KIP MOONEY: My apologies for not being able to cover the installment I was most excited about this year: the Halloween episode. Season two’s “Halloween” stands as one of the 10 best episodes the show’s ever done, and a hallmark of the emphasis and care the writers and actors put into their holiday episodes. Last week’s “Open House of Horrors” wasn’t quite that good, but another winner from a season on the rebound.
This week’s episode was another near-classic. I wasn’t jazzed about the potential for comedy at the families holding a yard sale, but leave it to the game cast and skilled writers to draw plenty of laughs out of a simple premise that inevitably splits off the group into pairs.
The major storyline I loved was Alex’s tenuous relationship with Michael, the boy she accompanied to prom. She seemed convinced their night would not be romantic, but they made out, so clearly he’s not gay as he seems. Claire, of course, must break them up before he breaks her heart by revealing his true orientation. She enlists Cam and Mitch, who first give her a spiel about how today’s teenage boys are more fashion-conscious than the bad boys she grew up with, right up until Michael introduces himself with a high-pitched “Hi!” and a wave, which has them changing their tune.
I love that the show doesn’t continue to drag this out. Alex simply mentions that in today’s world, she doesn’t have to be coy about it. When she asks Michael point-blank, he gets angry and denies it, even though he just admitted to gushing over the possibility of a Justin Timberlake line of home furnishings. I’m so glad that in 2012, the No. 1 comedy on TV (give or take a Big Bang Theory) doesn’t have to tiptoe around this subject anymore.

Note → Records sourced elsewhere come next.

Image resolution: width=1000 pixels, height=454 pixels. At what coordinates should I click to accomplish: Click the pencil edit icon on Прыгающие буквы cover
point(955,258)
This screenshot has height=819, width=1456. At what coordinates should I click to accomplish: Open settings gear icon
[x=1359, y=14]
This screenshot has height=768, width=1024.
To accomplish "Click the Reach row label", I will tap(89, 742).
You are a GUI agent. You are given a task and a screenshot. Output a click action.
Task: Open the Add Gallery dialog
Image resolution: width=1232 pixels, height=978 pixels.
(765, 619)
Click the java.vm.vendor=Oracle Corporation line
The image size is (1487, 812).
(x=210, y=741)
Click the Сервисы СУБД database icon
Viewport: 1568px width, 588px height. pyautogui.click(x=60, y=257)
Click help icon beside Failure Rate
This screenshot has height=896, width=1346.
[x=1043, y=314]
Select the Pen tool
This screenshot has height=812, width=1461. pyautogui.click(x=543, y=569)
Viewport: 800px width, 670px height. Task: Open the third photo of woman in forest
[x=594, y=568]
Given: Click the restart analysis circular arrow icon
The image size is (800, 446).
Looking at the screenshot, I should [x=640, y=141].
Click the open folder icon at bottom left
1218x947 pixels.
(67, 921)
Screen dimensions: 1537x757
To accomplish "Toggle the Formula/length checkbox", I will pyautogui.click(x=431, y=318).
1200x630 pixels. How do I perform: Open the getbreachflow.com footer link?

The night’s other big laughs come from Phil’s 127 Hours bit, trapped under a motorcycle he should have never ridden in the first place.
“It’s been 28 minutes,” Phil confesses. “I don’t know if I’m going to make it.”
This is before he starts going over what would be on his Trapped under a Motorcycle playlist. Such a great little moment, and something only Phil would think. And of course his solution to free himself is cutting his jeans off with a pocketknife.
But wait! There’s more! Gloria has a ventriloquist dummy she’s trying to hide! Turns out this was her talent a beauty pageant back in Colombia. I think we could all tell she was going to be terrible then and now, but I thought it was hilarious that the “most humiliating night of [her] life” still resulted in victory. (“Imagine this body at eighteen,” she says.)
Modern Family has taken serious strides back to its lofty place in the sitcom landscape. It doesn’t need to get rid of a thing right now.
Haley to Luke, via webcam: “Take me to mom. And don’t move the computer so much. I’m still drunk… ing my orange juice. Hi, Mom!”
Shopper at the yard sale: “What’s your return policy?”
Jay: “You return, I call the police.”
Claire: “I just saw Alex and Michael sittin’ in a tree. Don’t make me spell this out for you.”